TRUMP HAS BEEN CHARGED WITH SEVEN COUNTS OF FEDERAL CRIMES
"Donald Trump said Thursday [June 8th] that he has been indicted on charges of mishandling classified documents at his Florida estate, igniting a federal prosecution that is arguably the most perilous of multiple legal threats against the former president as he seeks to reclaim the White House.
The Justice Department did not immediately publicly confirm the indictment. But two people familiar with the situation who were not authorized to discuss it publicly said that the indictment included seven criminal counts...
The indictment enmeshes the Justice Department in the most politically explosive prosecution in its long history.

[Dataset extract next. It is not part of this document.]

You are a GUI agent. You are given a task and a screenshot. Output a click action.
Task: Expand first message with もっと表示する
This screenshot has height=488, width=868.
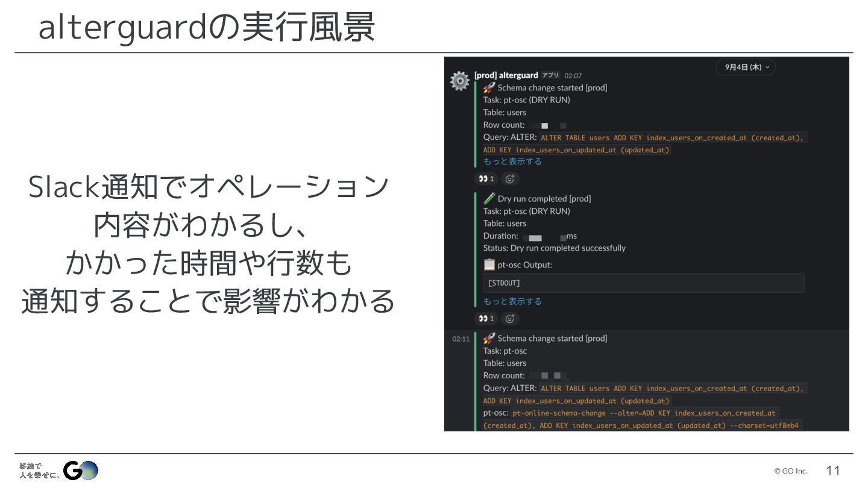pos(512,161)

Its first case against a former president upends a Republican presidential primary that Trump is currently dominating, and any felony charges would raise the prospect of a yearslong prison sentence...
The indictment arises from a monthslong investigation by special counsel Jack Smith into whether Trump broke the law by holding onto hundreds of documents marked classified at his Palm Beach property, Mar-a-Lago, and whether Trump took steps to obstruct the government’s efforts to recover the records.

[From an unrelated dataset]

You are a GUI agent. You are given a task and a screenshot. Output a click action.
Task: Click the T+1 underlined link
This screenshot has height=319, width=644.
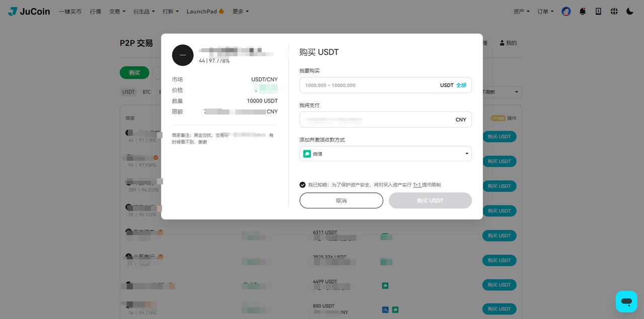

Prosecutors have said that Trump took roughly 300 classified documents to Mar-a-Lago after leaving the White House, including some 100 that were seized by the FBI last August in a search of the home that underscored the gravity of the Justice Department’s investigation...
The investigation had simmered for months before bursting into front-page news in remarkable fashion last August. That’s when FBI agents served a search warrant on Mar-a-Lago and removed 33 boxes containing classified records, including top-secret documents stashed in a storage room and desk drawer and commingled with personal belongings. Some records were so sensitive that investigators needed upgraded security clearances to review them, the Justice Department has said."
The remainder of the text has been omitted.